FRAGMENTO DEL TEXTO »
++++
JORGE SOLEY
La Gaceta, 20-10-14
El cambio climático
(primero fue el calentamiento global, ¿recuerdan?, pero tras varios años de
heladas se pasó al más general cambio climático) es uno de los dogmas más
intocables en el discurso dominante de lo políticamente correcto. Que el clima
cambia no es ninguna novedad: siempre lo ha hecho. Lo nuevo es atribuir en
exclusiva este cambio a las acciones del ser humano y proclamar el deber de
corregir nuestro comportamiento para evitarlo. El único problema es que el
supuesto “consenso científico” no es tal y cada vez hay más datos y científicos
que advierten de que las cosas no son tan sencillas.
No obstante, tras
esto del cambio climático hay algo más, algo que supera el mero debate
científico. Si no fuera así, no se entienden las pasiones que levanta, las
excomuniones fulminantes que provoca en todo aquel que se atreve a dudar de las
consignas catastrofistas y demasiado a menudo antihumanas de personajes como Al
Gore y su coro de fans malthusianos. En un mundo relativista, el cambio
climático se presenta como un dogma intocable.
La Iglesia, por su
parte, siempre ha recordado que la Creación es un don de Dios al hombre y que,
en consecuencia, éste debe servirse de ella, cuidarla y entregarla a sus hijos
en las mejores condiciones posibles. Las presiones para que la Iglesia católica
adaptase su discurso a las máximas políticamente correctas han sido fuertes, pero
hasta ahora sin éxito: en la encíclica de Benedicto XVI “Caritas in Veritate”
no se recoge el concepto de “desarrollo sostenible” y sí el de “desarrollo
humano integral”, que para fastidio de los ideólogos del “cambio climático”
mantiene al hombre en el centro de la Creación y no lo reduce a una factor más
de la vida del planeta.
++++
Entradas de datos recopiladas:
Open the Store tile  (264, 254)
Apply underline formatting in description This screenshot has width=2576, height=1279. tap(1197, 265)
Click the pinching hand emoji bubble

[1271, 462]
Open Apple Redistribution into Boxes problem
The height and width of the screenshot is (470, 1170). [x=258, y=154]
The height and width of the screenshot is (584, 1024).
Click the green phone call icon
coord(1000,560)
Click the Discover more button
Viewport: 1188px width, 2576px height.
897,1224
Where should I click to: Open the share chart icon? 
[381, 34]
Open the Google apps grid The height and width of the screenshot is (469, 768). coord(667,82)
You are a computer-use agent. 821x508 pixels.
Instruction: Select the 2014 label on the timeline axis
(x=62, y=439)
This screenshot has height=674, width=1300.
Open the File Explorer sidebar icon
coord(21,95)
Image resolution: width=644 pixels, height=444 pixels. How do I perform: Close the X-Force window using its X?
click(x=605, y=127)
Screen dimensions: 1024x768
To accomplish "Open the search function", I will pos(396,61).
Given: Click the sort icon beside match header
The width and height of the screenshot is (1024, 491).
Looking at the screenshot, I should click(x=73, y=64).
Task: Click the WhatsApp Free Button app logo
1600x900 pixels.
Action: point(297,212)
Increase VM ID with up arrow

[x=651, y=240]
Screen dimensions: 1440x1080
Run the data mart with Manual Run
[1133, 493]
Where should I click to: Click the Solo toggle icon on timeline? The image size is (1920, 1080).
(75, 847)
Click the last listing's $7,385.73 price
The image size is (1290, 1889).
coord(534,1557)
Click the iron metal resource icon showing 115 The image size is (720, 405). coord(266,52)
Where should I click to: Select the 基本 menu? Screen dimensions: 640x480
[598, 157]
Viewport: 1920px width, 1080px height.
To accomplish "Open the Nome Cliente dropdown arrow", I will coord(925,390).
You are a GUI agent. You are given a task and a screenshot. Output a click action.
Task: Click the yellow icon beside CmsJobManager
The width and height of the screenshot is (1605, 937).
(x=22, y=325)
++++
OBJETIVO » Transcribe sin cambios el pasaje de la columna sobre el cambio climático que empieza con las palabras que contienen "No obstante, tras" y termina con "un dogma intocable.".

RESPUESTA COMPLETA »
No obstante, tras
esto del cambio climático hay algo más, algo que supera el mero debate
científico. Si no fuera así, no se entienden las pasiones que levanta, las
excomuniones fulminantes que provoca en todo aquel que se atreve a dudar de las
consignas catastrofistas y demasiado a menudo antihumanas de personajes como Al
Gore y su coro de fans malthusianos. En un mundo relativista, el cambio
climático se presenta como un dogma intocable.